Le soulagement traversa les traits de Nille. Il baissa la tête. « Comme vous le dites, Votre Altesse. » Il se redressa et continua, sa voix teintée de fierté. « La plupart des usines à moteur à vapeur fonctionnent correctement. La construction des chemins de fer suit aussi son cours. S'il y a eu du retard, c'est uniquement à cause de la guerre. Nos ressources et nos hommes ont été détournés quand les combats ont commencé. »

Ravenna croisa les doigts sous son menton, ses yeux noirs profonds pensifs. « Alors maintenant que la guerre est derrière nous, vous pouvez reprendre le travail sans entrave, c'est bien ça ? »

Nille acquiesça avec un faible sourire. « Oui, Votre Altesse. Nous reprenons déjà le rythme. » Puis, hésitant, son expression s'assombrit. « Mais… il y a un petit problème. »

Son regard se rétrécit, tranchant comme un couteau qui quitte son fourreau. « Quel problème ? »
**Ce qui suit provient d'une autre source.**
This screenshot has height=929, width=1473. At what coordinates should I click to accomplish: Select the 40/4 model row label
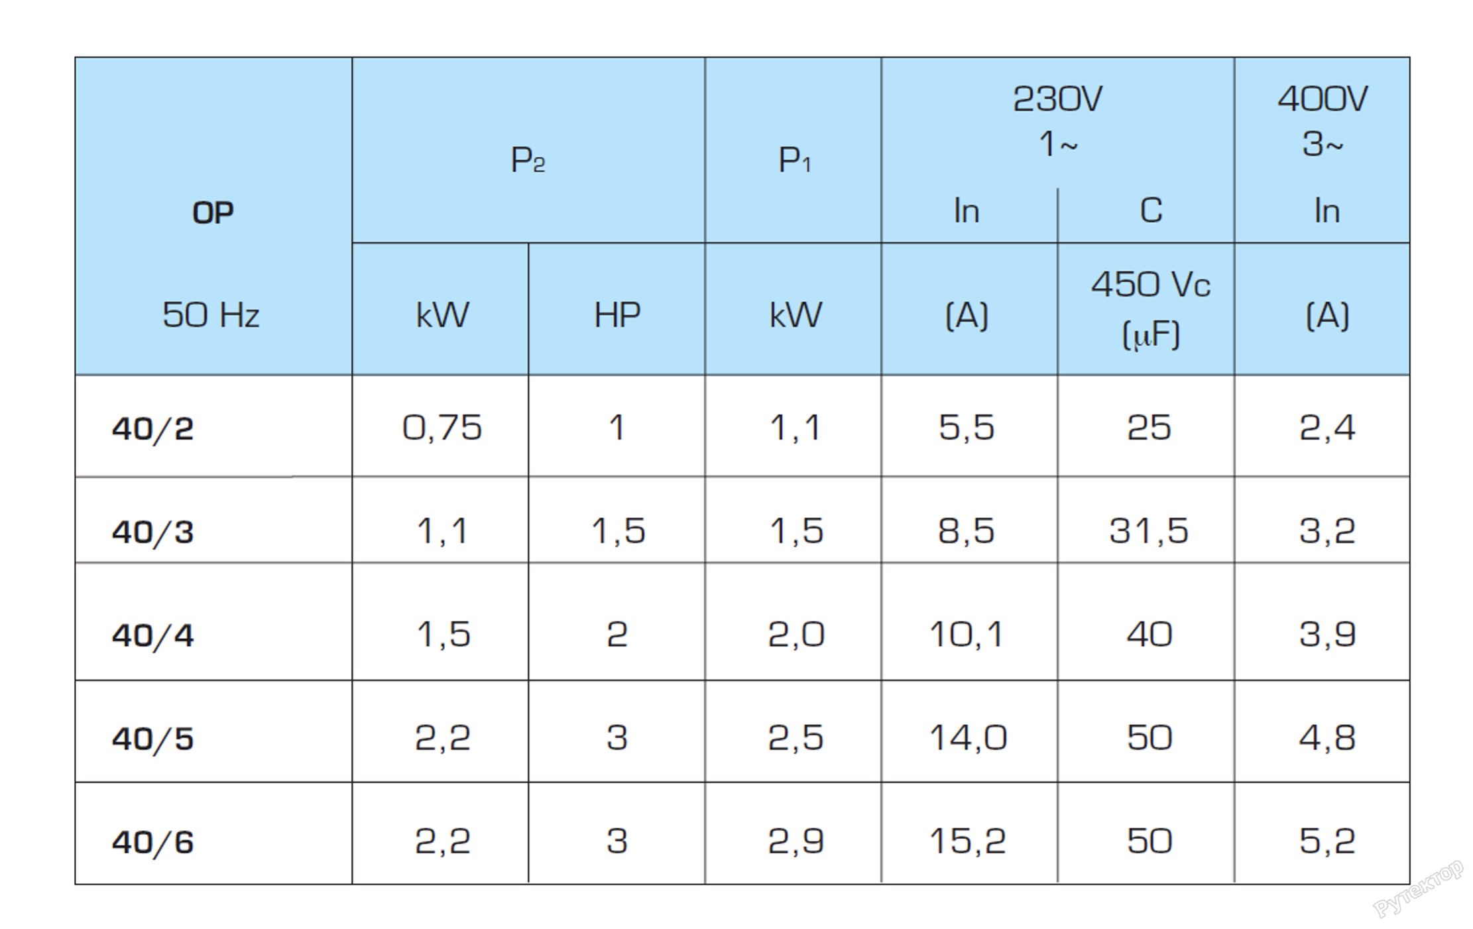(153, 635)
La gorge du forgeron bobba alors qu'il avalait nerveusement. « Mon… apprenti souhaite vous rencontrer. » Il marqua une pause, mal à l'aise sous les yeux perçants de Ravenna, avant de baisser la voix. « Il a une idée plutôt bizarre. Stupide, peut-être. Je l'ai éconduit plusieurs fois, mais il insiste, il tient vraiment à ce que vous l'entendiez. »

Marie se pencha en avant, curieuse, les yeux pétillants. « Idée bizarre ? Ça a déjà l'air amusant. »

Ravenna, elle, ne sourit pas. Elle étudia Nille longuement, comme pour peser non ses mots, mais le poids de sa prudence. Finalement, elle se renversa, posant un bras paresseusement sur son fauteuil, son ton lisse mais résolu.

« Très bien. Faites-le entrer. Écoutons cet apprenti à vous. » Nille s'inclina à nouveau, le soulagement détendant ses épaules. « À l'instant, Votre Altesse. »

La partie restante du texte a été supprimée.